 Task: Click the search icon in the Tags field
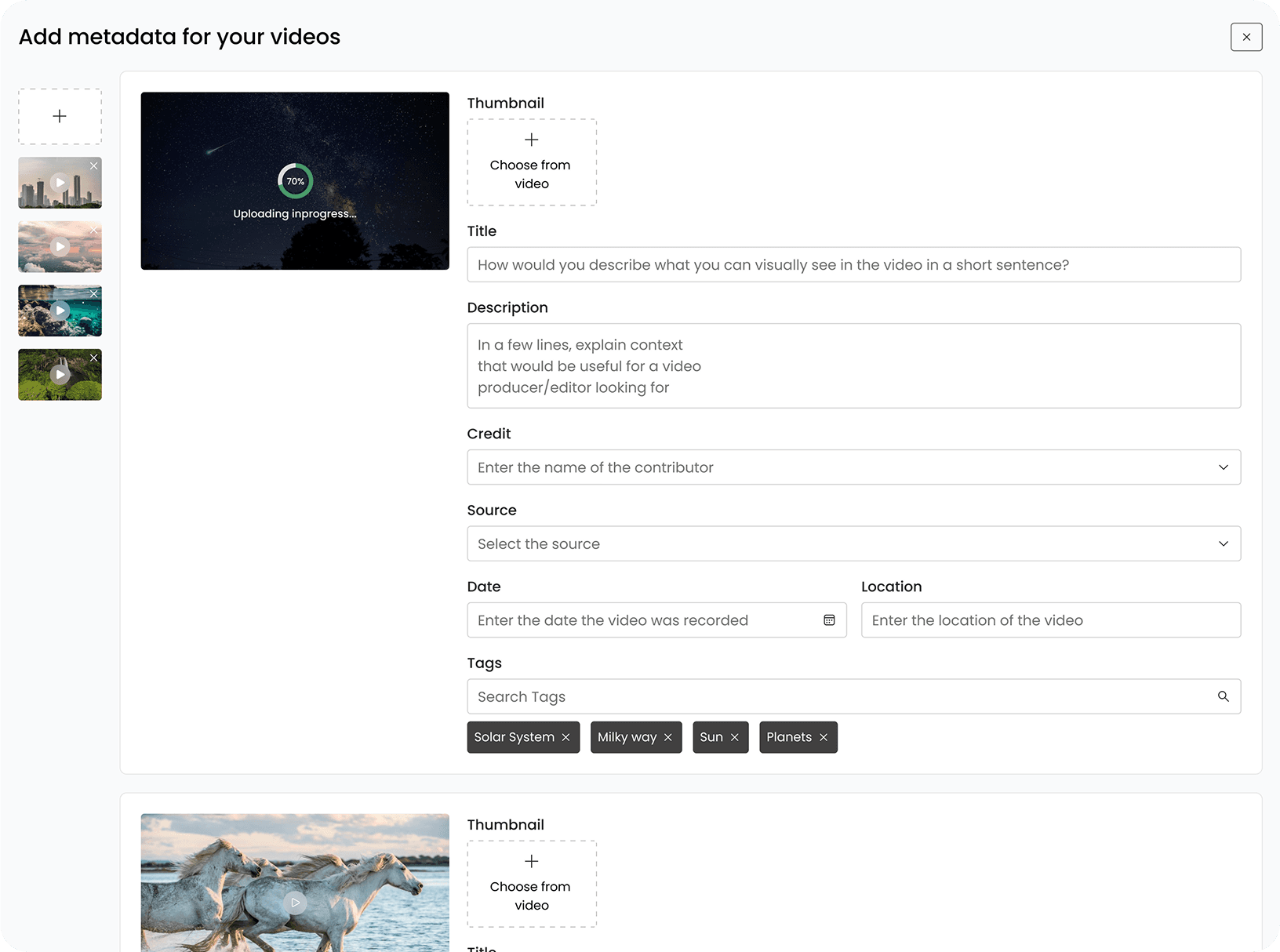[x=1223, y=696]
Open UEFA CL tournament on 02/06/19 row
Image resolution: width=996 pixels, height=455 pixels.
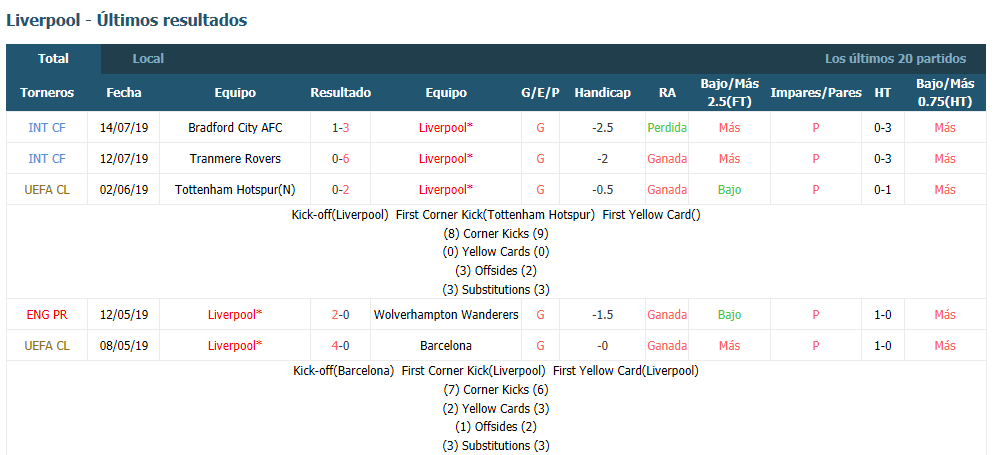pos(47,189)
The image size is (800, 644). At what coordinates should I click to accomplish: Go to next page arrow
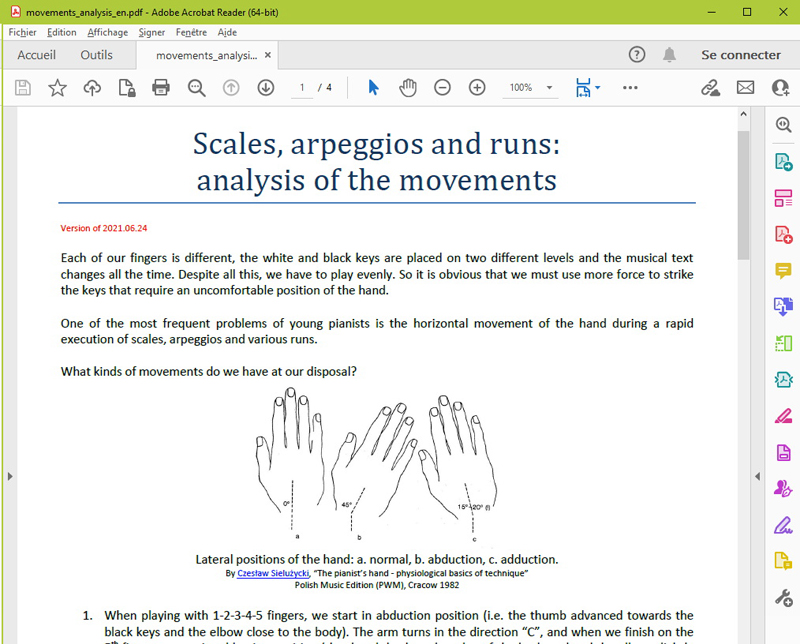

---

▶ _Exercise_
Starting at the line that contains "Open UEFA CL tournament on 02/06/19 row" and ending at the end of the items, echo those lines word for word, leaving out the pictures.

▶ _Completed task_
Open UEFA CL tournament on 02/06/19 row
Image resolution: width=996 pixels, height=455 pixels.
pos(47,189)
The image size is (800, 644). At what coordinates should I click to accomplish: Go to next page arrow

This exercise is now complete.